| Safe Haskell | None |
|---|---|
| Language | Haskell2010 |
Data.Geometry.BezierSpline
Synopsis
- newtype BezierSpline n d r = BezierSpline (LSeq (1 + n) (Point d r))
- controlPoints :: forall n d r n d r. Iso (BezierSpline n d r) (BezierSpline n d r) (LSeq ((+) 1 n) (Point d r)) (LSeq ((+) 1 n) (Point d r))
- fromPointSeq :: Seq (Point d r) -> BezierSpline n d r
- evaluate :: (Arity d, Ord r, Num r) => BezierSpline n d r -> r -> Point d r
- split :: forall n d r. (KnownNat n, Arity d, Ord r, Num r) => r -> BezierSpline n d r -> (BezierSpline n d r, BezierSpline n d r)
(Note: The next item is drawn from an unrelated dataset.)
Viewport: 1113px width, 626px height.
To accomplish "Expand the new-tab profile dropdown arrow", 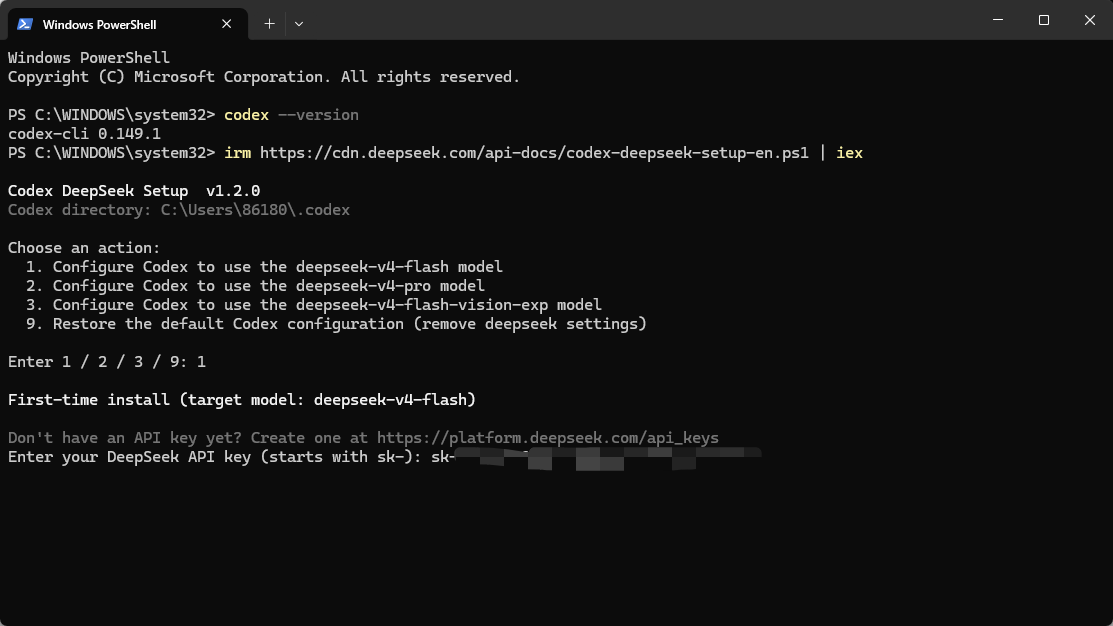I will pos(299,24).
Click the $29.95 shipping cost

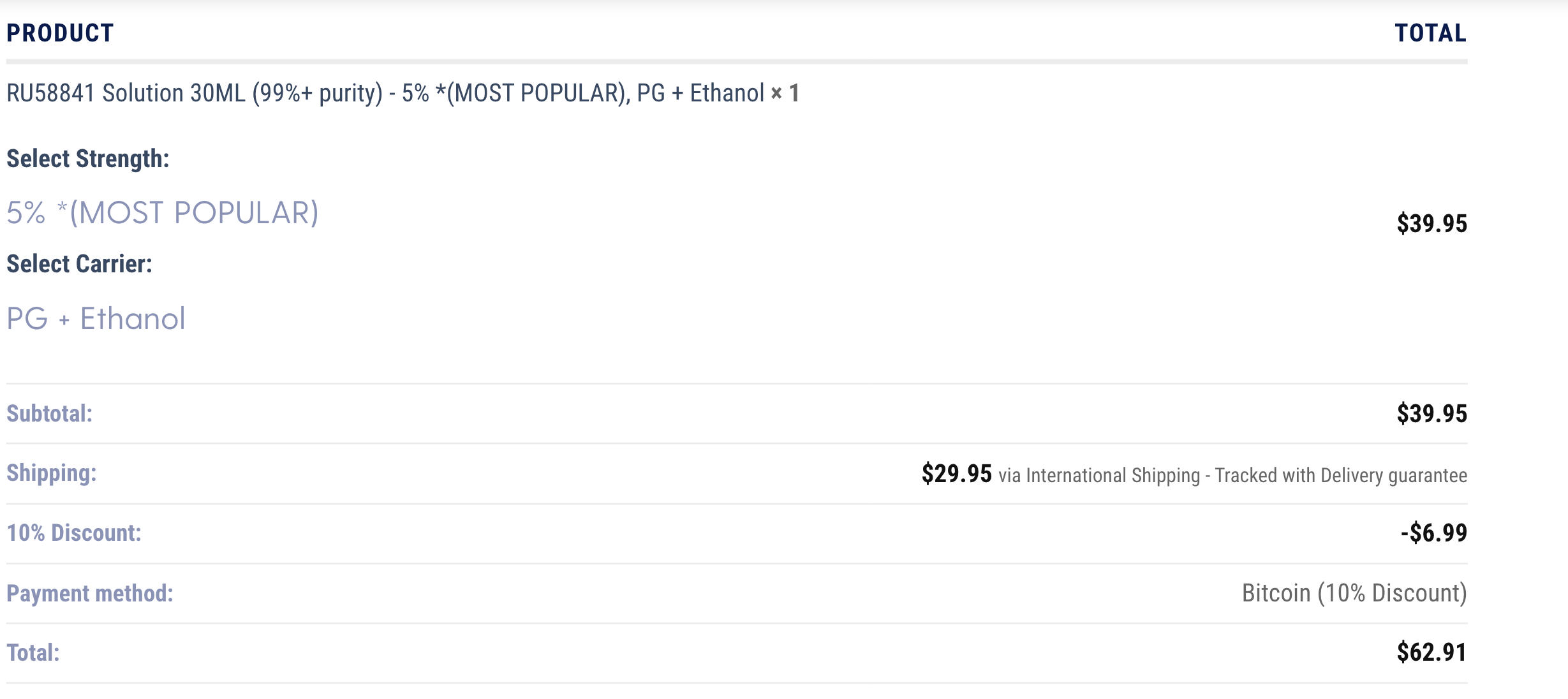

- subBezier :: (KnownNat n, Arity d, Ord r, Num r) => r -> r -> BezierSpline n d r -> BezierSpline n d r
- tangent :: (Arity d, Num r, 1 <= n) => BezierSpline n d r -> Vector d r
- approximate :: forall n d r. (KnownNat n, Arity d, Ord r, Fractional r) => r -> BezierSpline n d r -> [Point d r]
- parameterOf :: (Arity d, Ord r, Fractional r) => BezierSpline n d r -> Point d r -> r
- snap :: (Arity d, Ord r, Fractional r) => BezierSpline n d r -> Point d r -> Point d r
- pattern Bezier2 :: Point d r -> Point d r -> Point d r -> BezierSpline 2 d r
- pattern Bezier3 :: Point d r -> Point d r -> Point d r -> Point d r -> BezierSpline 3 d r
Documentation
newtype BezierSpline n d r Source #
Datatype representing a Bezier curve of degree \(n\) in \(d\)-dimensional space.
Constructors
| BezierSpline (LSeq (1 + n) (Point d r)) |
Instances
controlPoints :: forall n d r n d r. Iso (BezierSpline n d r) (BezierSpline n d r) (LSeq ((+) 1 n) (Point d r)) (LSeq ((+) 1 n) (Point d r)) Source #
fromPointSeq :: Seq (Point d r) -> BezierSpline n d r Source #
Constructs the Bezier Spline from a given sequence of points.
evaluate :: (Arity d, Ord r, Num r) => BezierSpline n d r -> r -> Point d r Source #
Evaluate a BezierSpline curve at time t in [0, 1]
pre: \(t \in [0,1]\)
split :: forall n d r. (KnownNat n, Arity d, Ord r, Num r) => r -> BezierSpline n d r -> (BezierSpline n d r, BezierSpline n d r) Source #
Split a Bezier curve at time t in [0, 1] into two pieces.
subBezier :: (KnownNat n, Arity d, Ord r, Num r) => r -> r -> BezierSpline n d r -> BezierSpline n d r Source #
Restrict a Bezier curve to th,e piece between parameters t < u in [0, 1].
approximate :: forall n d r. (KnownNat n, Arity d, Ord r, Fractional r) => r -> BezierSpline n d r -> [Point d r] Source #
Approximate Bezier curve by Polyline with given resolution.
parameterOf :: (Arity d, Ord r, Fractional r) => BezierSpline n d r -> Point d r -> r Source #
Given a point on (or close to) a Bezier curve, return the corresponding parameter value. (For points far away from the curve, the function will return the parameter value of an approximate locally closest point to the input point.)
snap :: (Arity d, Ord r, Fractional r) => BezierSpline n d r -> Point d r -> Point d r Source #
Snap a point close to a Bezier curve to the curve.